◆ PROMPT
Reproduce the WordPress bug ticket below word for word, from "In order for" to "Change History (17)".

◆ TEXT PROVIDED

Make WordPress Core

Opened 4 weeks ago

Closed 7 days ago

Last modified 7 days ago

#64609 closed defect (bug) (fixed)

HTML API: set_modifiable_text() ignores leading newlines in TEXTAREA

Reported by: jonsurrell's profile jonsurrell Owned by: jonsurrell's profile jonsurrell
Milestone: 7.0 Priority: normal
Severity: minor Version: 6.7
Component: HTML API Keywords: has-patch has-unit-tests
Focuses: Cc:

Description (last modified by jonsurrell)

The ::set_modifiable_text() method on WP_HTML_Tag_Processor and WP_HTML_Processor will fail to include a leading newline in the provided plaintext content on the first text of TEXTAREA elements.

This is due to special rules for TEXTAREA elements that cause a single leading newline to be ignored immediately following the open tag.

<?php
$html_processor = WP_HTML_Processor::create_fragment('<textarea></textarea>');
$html_processor->next_token();
$html_processor->set_modifiable_text( "\nAFTER NEWLINE" );
var_dump( $html_processor->get_modifiable_text() );
// string(13) "AFTER NEWLINE"
echo $html_processor->get_updated_html();
/* Prints:
<textarea>
AFTER NEWLINE</textarea>
*/

Note that the newline is present in the updated HTML, however the HTML parsing rules cause the leading newline to be ignored.

When rendered in the browser, this TEXTAREA element will report its .textContent as AFTER NEWLINE (with no leading newline) and the rendered element shows AFTER NEWLINE on the first line of the input box.

In order for the TEXTAREA to begin with a newline in its content, an additional newline must be included.

This is closely related to #64607.

Change History (17)

This ticket was mentioned in PR #10879 on WordPress/wordpress-develop by @jonsurrell.


4 weeks ago
#1

  • Keywords has-patch has-unit-tests added

The ::set_modifiable_text() method on WP_HTML_Tag_Processor and WP_HTML_Processor will fail to include a leading newline in the provided plaintext content on the first text of TEXTAREA, PRE, and LISTING elements.

This is due to special rules for these elements that cause a single leading newline to be ignored immediately following the open tag.

◆ MATERIAL PROVIDED
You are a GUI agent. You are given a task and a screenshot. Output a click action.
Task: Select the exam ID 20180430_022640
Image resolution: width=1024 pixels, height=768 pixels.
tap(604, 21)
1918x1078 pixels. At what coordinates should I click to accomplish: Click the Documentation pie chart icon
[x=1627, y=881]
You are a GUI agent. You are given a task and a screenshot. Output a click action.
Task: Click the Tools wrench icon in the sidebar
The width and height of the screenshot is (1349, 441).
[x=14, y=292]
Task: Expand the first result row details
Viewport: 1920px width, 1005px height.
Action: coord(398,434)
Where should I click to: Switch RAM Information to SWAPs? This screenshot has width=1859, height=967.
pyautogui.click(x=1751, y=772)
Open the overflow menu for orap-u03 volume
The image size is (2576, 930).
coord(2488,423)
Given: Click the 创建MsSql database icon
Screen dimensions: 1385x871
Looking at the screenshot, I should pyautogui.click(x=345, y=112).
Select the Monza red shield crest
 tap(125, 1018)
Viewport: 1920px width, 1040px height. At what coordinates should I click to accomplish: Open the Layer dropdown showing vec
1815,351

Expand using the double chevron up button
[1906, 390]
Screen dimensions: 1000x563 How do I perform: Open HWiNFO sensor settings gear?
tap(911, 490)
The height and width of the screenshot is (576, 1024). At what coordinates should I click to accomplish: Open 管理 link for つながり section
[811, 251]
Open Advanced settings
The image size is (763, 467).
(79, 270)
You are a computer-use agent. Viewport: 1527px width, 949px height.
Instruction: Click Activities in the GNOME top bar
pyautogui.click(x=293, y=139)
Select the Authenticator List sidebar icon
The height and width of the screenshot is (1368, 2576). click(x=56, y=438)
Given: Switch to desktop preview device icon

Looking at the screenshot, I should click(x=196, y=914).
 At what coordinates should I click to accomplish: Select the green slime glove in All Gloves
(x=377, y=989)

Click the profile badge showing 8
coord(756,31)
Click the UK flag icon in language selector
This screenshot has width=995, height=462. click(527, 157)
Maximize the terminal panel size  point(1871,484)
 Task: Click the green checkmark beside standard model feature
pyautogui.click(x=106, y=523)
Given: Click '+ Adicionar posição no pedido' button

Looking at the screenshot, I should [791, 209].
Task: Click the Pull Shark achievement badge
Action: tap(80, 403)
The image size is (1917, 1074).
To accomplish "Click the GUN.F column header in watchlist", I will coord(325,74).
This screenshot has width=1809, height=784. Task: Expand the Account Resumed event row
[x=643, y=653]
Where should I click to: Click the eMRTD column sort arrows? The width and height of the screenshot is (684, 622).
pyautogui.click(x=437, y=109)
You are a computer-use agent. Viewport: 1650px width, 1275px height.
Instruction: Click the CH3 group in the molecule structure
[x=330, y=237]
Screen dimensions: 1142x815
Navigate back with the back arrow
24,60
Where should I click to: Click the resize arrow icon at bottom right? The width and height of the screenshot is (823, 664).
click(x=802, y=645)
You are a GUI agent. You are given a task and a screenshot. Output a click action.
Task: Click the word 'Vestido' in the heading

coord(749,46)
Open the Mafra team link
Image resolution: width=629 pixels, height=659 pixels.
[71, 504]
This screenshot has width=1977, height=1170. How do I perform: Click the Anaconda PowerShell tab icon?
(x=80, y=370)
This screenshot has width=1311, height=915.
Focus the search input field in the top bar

◆ WRITTEN REPLY
In order for the TEXTAREA to begin with a newline in its content, an additional newline must be included.

This is closely related to #64607.

Change History (17)